Instructions to follow:
Pull out and copy every line in the entries below that contains the string "screenshot". Case counts, so skip lines where it appears only with different capitalization.

Records:
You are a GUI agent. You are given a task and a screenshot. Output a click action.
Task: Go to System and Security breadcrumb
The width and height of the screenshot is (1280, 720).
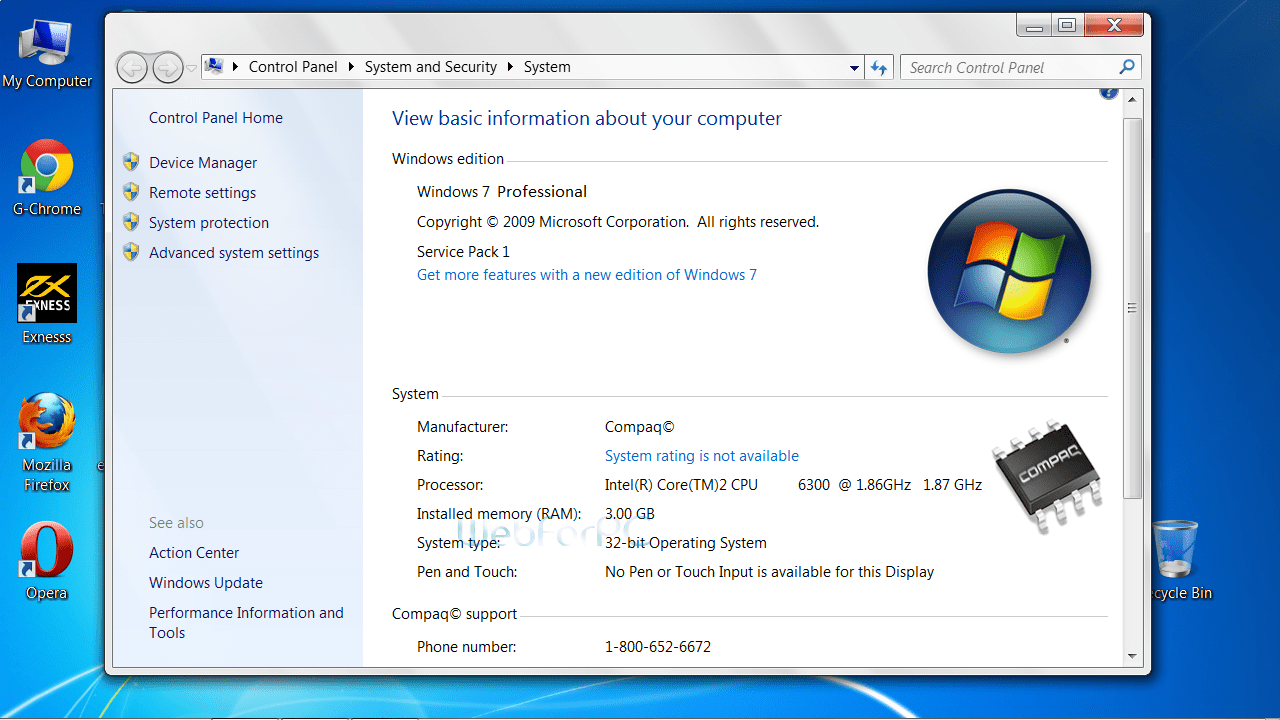click(x=430, y=67)
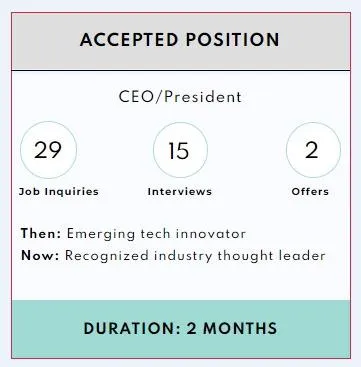Click the CEO/President title text

180,97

Answer to the problem:
You are a GUI agent. You are given a task and a screenshot. Output a click action.
The width and height of the screenshot is (1280, 720).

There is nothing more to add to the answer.